Required work
Would you copy out only the lines from the one with "Service (608, 39)" to the end of the records, exactly as they stand?

Raw data
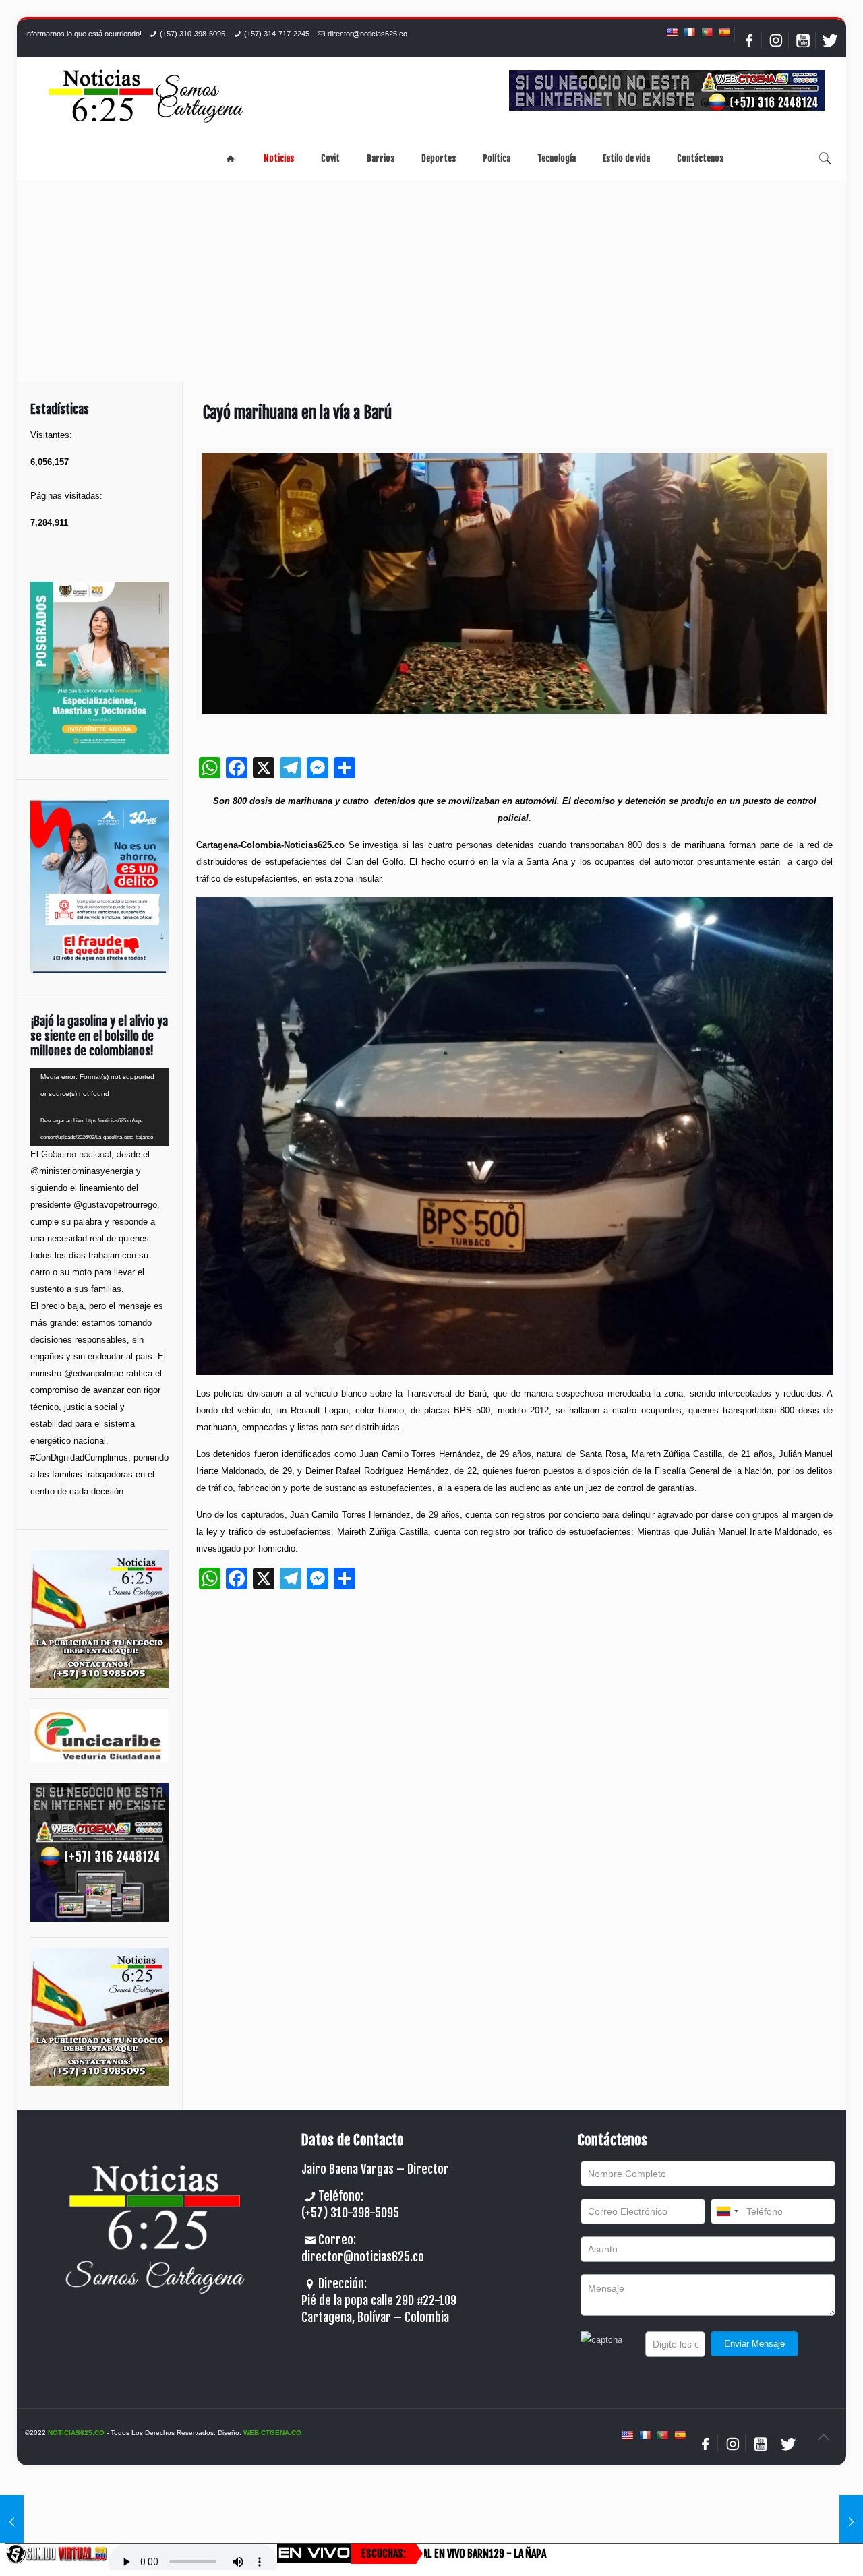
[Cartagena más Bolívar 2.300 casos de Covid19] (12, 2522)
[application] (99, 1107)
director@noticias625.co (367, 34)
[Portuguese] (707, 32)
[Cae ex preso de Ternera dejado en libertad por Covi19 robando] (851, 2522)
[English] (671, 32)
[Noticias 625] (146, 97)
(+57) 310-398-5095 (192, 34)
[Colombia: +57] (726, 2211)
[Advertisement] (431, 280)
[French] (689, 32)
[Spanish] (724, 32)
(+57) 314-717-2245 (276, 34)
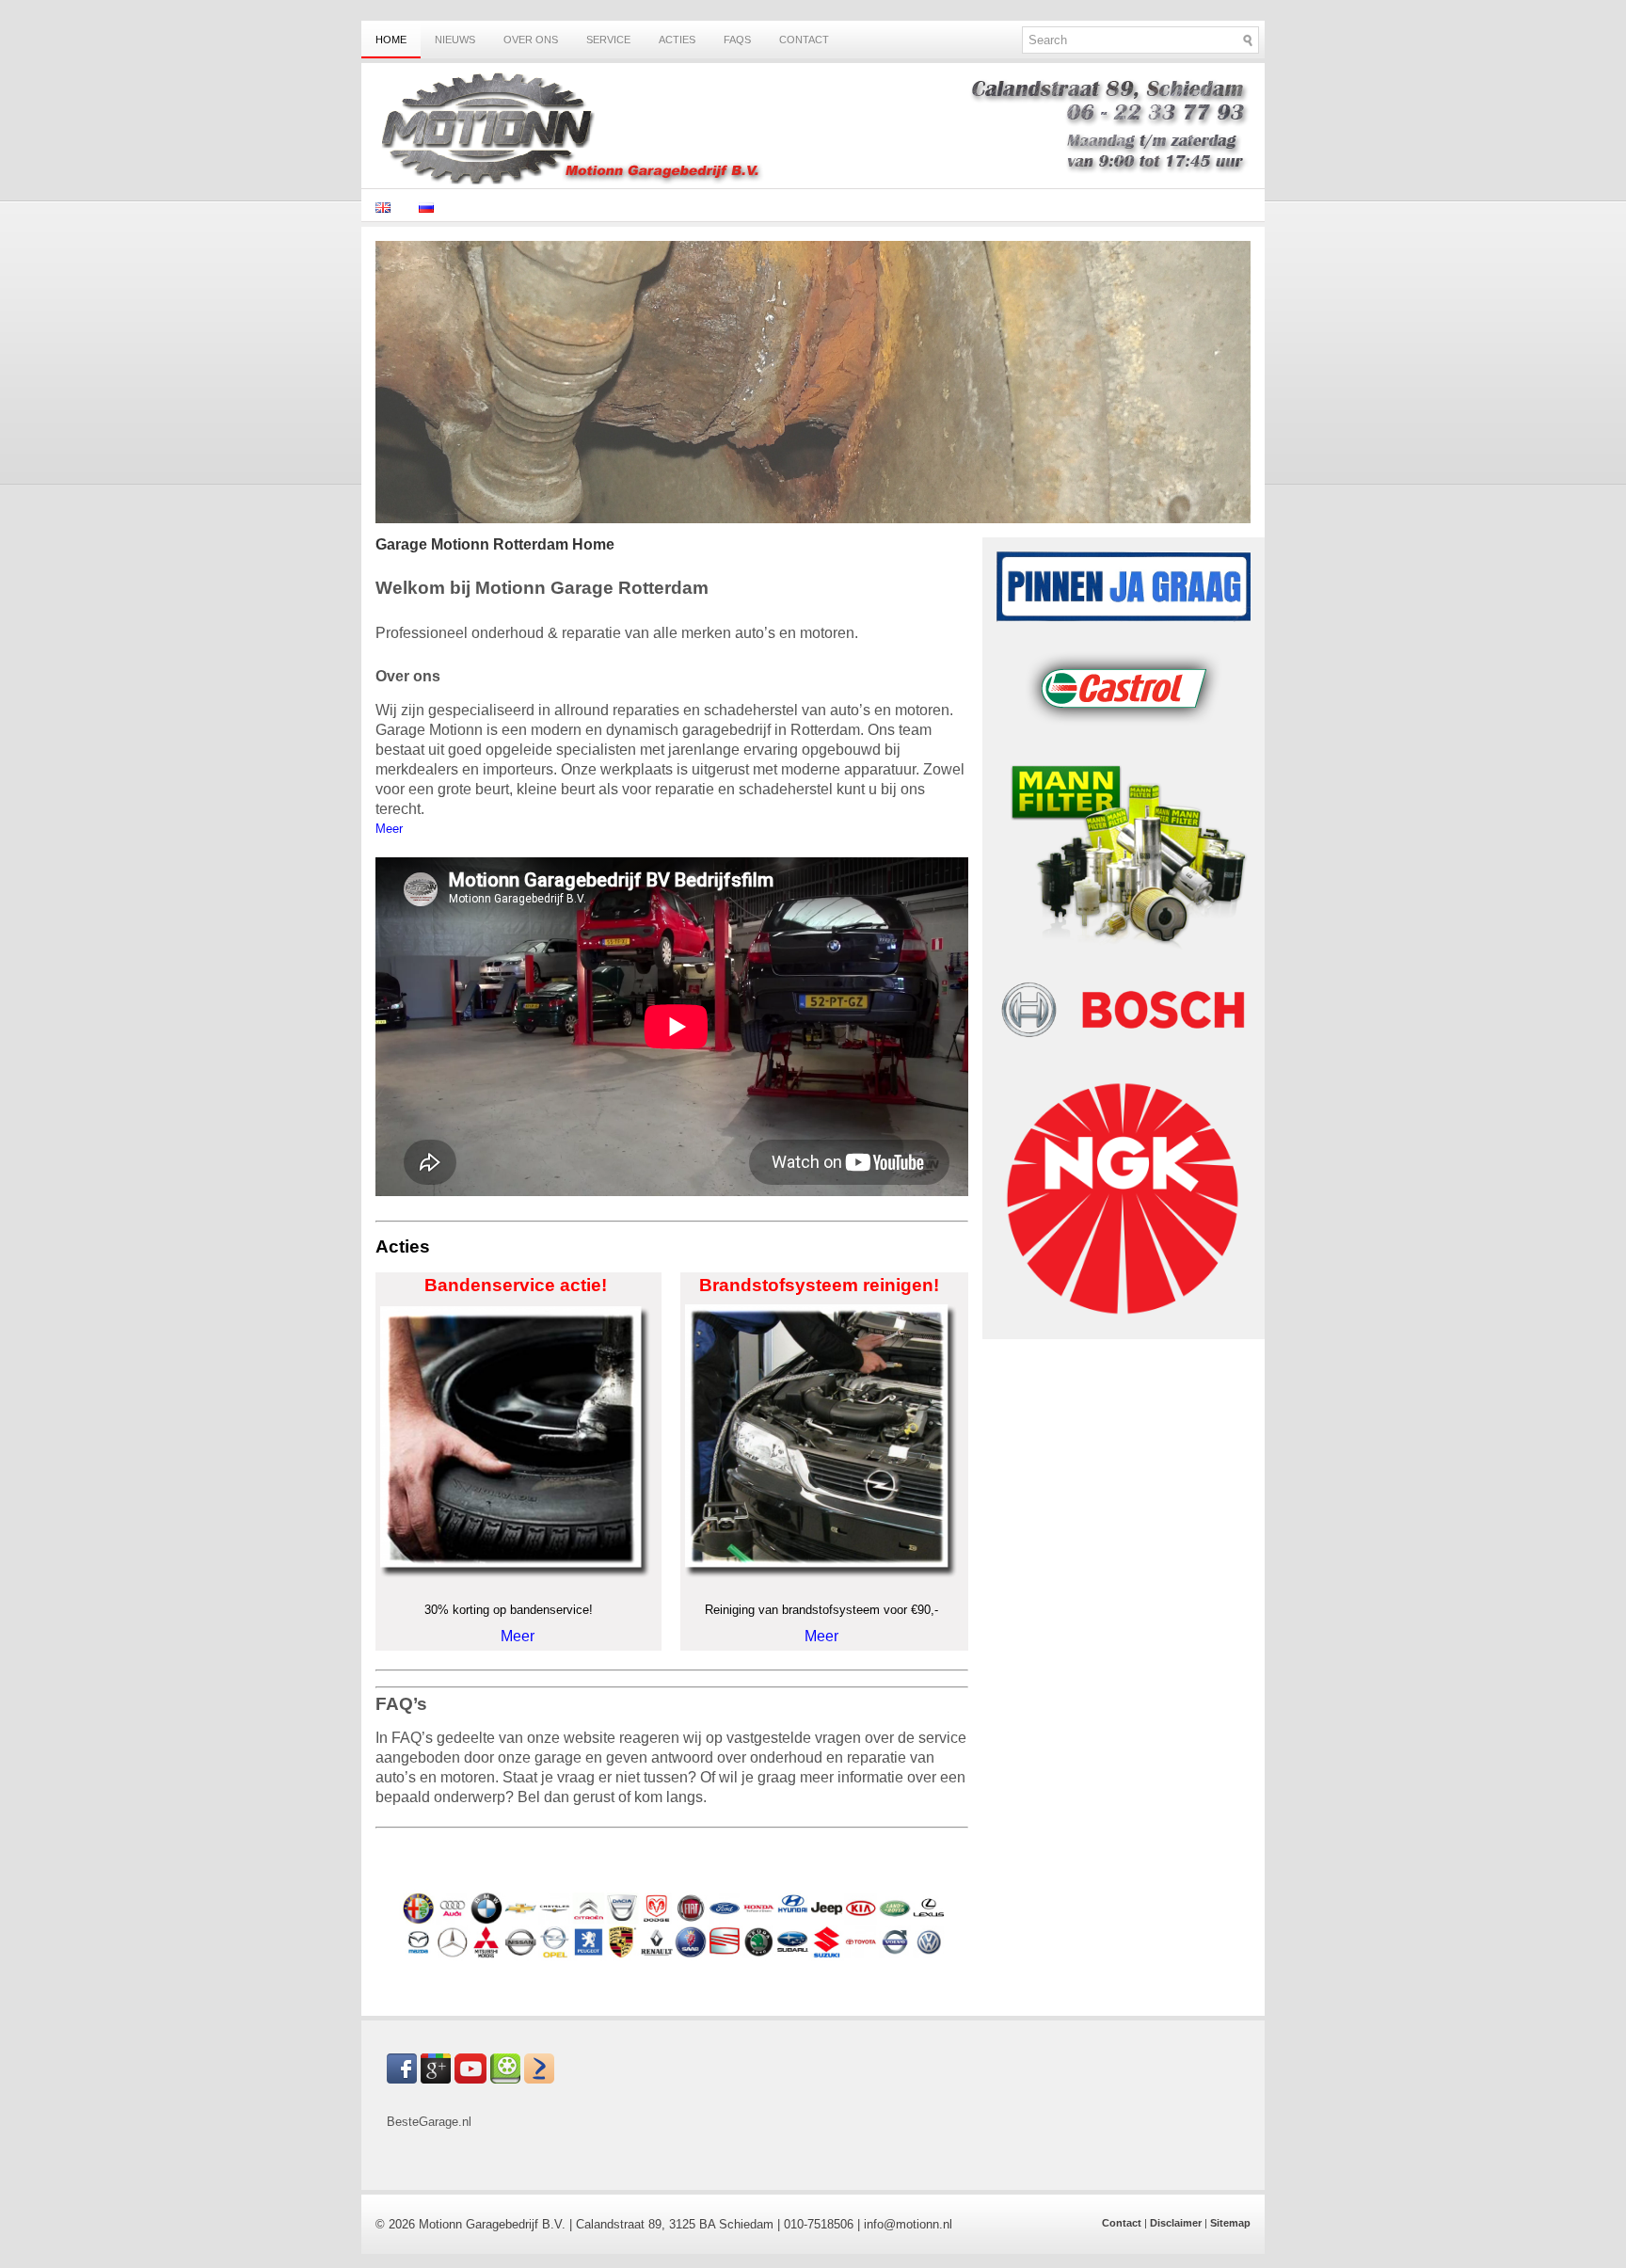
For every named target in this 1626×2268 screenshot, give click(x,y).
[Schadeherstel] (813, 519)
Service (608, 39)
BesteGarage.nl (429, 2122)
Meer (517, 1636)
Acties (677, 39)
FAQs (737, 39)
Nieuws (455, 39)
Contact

Solution to this problem
Service (608, 39)
BesteGarage.nl (429, 2122)
Meer (517, 1636)
Acties (677, 39)
FAQs (737, 39)
Nieuws (455, 39)
Contact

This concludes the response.